• [Instructions for the task]:
Search the records for the string "label" and copy every line in which it appears.

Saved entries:
+ + + + + + +
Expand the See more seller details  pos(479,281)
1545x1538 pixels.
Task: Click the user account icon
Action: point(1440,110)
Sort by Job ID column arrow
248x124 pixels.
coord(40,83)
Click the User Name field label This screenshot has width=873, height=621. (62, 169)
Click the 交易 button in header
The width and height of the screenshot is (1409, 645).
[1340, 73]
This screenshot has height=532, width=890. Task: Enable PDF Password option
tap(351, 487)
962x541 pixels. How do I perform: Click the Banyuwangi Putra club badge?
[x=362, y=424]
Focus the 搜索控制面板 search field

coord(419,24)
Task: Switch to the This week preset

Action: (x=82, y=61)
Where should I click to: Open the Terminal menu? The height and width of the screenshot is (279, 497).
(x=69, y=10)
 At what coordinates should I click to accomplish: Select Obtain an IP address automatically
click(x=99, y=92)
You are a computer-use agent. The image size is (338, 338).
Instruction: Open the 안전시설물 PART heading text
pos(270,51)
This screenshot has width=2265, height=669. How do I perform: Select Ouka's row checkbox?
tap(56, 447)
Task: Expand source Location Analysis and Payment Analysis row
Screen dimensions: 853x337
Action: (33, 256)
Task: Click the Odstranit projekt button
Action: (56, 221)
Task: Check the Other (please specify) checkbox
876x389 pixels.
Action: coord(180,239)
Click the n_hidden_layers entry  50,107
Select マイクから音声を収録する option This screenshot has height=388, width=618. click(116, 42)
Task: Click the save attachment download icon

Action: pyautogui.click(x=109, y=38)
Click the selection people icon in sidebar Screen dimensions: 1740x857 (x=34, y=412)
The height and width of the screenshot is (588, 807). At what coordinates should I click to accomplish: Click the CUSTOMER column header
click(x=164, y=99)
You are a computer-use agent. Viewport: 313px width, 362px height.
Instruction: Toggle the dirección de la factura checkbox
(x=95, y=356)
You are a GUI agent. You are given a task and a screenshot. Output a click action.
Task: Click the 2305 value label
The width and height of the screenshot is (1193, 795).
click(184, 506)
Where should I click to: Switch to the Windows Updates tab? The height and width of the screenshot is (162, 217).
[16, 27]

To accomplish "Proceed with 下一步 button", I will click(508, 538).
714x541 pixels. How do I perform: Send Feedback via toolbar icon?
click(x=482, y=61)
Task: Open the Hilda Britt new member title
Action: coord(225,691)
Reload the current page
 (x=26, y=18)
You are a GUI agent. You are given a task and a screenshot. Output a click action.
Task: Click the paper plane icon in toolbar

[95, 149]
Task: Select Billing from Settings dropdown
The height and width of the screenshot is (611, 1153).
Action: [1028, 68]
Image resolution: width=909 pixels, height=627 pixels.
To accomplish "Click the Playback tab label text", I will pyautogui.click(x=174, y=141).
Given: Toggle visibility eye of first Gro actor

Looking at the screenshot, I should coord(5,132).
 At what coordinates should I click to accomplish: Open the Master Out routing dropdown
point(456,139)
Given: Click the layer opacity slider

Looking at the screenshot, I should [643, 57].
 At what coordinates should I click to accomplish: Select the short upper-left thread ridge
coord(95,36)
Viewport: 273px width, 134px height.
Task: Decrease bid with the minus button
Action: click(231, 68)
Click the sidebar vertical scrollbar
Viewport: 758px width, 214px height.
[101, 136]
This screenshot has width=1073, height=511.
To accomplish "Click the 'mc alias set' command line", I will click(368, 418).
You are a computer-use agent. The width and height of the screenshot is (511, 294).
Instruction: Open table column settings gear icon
+ + + + + + +
• [Exercise result]:
Click the User Name field label This screenshot has width=873, height=621. (62, 169)
Task: Click the 2305 value label
To accomplish "Click the Playback tab label text", I will pyautogui.click(x=174, y=141).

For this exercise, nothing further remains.